§ **Task item**
Within the records below is a range that opens at the line with "Contact Us (221, 2161)" and closes at the line with "[button] (27, 84)". Return that range word for word, both ends included, and only that range.

Records contained in a dataset
↓↓↓

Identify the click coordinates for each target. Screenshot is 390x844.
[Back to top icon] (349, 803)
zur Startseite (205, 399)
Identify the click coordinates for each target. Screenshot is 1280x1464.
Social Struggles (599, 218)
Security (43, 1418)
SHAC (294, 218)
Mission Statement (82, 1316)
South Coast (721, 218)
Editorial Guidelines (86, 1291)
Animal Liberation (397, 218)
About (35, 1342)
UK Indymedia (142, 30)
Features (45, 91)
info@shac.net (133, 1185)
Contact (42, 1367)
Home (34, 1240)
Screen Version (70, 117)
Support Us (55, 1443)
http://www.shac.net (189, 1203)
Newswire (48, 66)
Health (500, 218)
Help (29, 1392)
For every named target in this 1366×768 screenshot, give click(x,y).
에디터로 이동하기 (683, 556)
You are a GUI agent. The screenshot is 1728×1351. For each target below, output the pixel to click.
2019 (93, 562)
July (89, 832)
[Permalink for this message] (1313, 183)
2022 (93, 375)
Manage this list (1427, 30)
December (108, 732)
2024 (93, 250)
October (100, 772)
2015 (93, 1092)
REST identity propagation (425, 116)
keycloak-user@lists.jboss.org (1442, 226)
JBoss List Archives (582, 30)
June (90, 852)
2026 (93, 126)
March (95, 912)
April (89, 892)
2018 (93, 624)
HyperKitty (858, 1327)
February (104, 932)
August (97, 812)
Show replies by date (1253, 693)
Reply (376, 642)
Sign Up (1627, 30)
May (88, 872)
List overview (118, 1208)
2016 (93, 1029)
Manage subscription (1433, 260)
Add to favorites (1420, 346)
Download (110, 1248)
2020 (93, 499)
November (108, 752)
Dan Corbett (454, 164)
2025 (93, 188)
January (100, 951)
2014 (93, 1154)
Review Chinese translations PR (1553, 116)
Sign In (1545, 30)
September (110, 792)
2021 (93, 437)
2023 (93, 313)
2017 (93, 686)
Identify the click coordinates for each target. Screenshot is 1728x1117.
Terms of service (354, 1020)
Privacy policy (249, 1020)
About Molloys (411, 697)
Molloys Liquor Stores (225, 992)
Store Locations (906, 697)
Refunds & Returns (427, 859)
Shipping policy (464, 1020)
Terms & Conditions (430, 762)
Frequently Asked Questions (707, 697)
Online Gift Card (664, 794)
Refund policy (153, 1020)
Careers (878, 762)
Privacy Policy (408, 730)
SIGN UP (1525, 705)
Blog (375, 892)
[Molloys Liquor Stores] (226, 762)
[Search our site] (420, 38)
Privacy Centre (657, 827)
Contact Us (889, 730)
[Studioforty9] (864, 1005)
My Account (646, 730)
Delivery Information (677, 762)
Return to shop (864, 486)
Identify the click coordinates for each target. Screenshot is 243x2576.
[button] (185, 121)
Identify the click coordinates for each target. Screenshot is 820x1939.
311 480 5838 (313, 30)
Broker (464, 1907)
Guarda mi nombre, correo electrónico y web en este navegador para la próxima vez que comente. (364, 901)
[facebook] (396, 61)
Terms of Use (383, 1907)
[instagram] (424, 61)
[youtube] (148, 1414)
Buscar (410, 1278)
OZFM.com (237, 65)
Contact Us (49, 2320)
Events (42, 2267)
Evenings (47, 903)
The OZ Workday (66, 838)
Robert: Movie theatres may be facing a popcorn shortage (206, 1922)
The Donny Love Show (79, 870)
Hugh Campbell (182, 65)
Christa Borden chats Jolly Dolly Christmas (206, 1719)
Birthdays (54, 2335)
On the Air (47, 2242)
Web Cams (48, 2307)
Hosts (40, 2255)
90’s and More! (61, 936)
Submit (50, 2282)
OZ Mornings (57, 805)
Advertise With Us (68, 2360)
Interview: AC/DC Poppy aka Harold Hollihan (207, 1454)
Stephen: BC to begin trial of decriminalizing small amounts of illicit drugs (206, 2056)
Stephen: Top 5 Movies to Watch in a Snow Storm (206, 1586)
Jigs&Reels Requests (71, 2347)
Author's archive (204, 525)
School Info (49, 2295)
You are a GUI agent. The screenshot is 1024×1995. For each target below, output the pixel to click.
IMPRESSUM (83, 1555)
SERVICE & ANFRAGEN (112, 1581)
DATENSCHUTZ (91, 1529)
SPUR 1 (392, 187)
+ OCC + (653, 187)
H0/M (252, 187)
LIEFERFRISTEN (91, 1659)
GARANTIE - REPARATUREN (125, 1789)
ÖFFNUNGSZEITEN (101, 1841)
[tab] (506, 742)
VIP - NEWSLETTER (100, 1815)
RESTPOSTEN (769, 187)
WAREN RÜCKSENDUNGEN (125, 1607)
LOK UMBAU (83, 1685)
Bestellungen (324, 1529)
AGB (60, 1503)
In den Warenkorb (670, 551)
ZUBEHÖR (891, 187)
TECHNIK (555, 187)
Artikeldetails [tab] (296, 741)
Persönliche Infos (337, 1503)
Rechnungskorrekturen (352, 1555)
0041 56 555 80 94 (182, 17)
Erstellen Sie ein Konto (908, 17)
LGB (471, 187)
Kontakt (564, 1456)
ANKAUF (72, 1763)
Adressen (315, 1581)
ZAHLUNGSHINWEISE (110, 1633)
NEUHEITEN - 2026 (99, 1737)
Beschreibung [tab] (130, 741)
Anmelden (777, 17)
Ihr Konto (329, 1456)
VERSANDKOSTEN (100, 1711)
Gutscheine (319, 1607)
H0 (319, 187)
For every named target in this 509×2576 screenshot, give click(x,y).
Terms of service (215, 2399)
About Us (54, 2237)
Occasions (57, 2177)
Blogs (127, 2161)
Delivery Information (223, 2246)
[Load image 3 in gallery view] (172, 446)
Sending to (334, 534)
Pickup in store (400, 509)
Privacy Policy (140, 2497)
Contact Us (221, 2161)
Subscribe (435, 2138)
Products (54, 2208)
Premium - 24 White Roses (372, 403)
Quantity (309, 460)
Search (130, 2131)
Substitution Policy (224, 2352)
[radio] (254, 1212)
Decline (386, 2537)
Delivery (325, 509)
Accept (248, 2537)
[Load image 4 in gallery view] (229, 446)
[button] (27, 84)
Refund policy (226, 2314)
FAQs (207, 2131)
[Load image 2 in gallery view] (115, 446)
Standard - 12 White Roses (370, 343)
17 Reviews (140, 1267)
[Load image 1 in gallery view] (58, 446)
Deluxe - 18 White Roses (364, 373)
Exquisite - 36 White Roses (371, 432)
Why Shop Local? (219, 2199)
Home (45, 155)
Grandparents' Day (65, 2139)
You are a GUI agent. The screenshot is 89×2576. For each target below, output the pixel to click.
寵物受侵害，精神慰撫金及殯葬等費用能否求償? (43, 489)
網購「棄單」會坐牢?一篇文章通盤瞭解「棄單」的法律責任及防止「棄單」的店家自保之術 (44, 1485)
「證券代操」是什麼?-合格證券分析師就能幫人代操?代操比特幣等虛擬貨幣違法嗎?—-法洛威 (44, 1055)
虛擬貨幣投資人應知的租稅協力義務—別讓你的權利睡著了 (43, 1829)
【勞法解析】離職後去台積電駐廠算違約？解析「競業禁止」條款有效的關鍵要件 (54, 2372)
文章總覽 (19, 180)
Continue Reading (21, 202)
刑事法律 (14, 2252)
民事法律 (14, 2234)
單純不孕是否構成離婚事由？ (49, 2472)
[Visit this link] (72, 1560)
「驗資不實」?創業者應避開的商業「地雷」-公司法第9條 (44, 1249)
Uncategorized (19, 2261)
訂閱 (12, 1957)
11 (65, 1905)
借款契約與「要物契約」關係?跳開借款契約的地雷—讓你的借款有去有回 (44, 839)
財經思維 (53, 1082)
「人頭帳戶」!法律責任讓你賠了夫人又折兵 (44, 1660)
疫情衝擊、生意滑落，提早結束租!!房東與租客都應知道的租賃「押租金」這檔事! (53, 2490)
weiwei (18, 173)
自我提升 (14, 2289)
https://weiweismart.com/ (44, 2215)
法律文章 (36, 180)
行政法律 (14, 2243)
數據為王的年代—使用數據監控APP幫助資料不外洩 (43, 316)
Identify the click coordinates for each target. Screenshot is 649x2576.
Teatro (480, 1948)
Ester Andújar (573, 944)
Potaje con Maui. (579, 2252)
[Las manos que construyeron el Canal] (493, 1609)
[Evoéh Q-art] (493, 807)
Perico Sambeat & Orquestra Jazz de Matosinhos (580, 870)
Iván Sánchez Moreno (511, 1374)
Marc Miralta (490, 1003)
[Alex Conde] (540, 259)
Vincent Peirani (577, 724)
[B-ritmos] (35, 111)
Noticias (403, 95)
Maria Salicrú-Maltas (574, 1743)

↑↑↑

§ **Result of this exercise**
Contact Us (221, 2161)
Subscribe (435, 2138)
Products (54, 2208)
Premium - 24 White Roses (372, 403)
Quantity (309, 460)
Search (130, 2131)
Substitution Policy (224, 2352)
[radio] (254, 1212)
Decline (386, 2537)
Delivery (325, 509)
Accept (248, 2537)
[Load image 4 in gallery view] (229, 446)
[button] (27, 84)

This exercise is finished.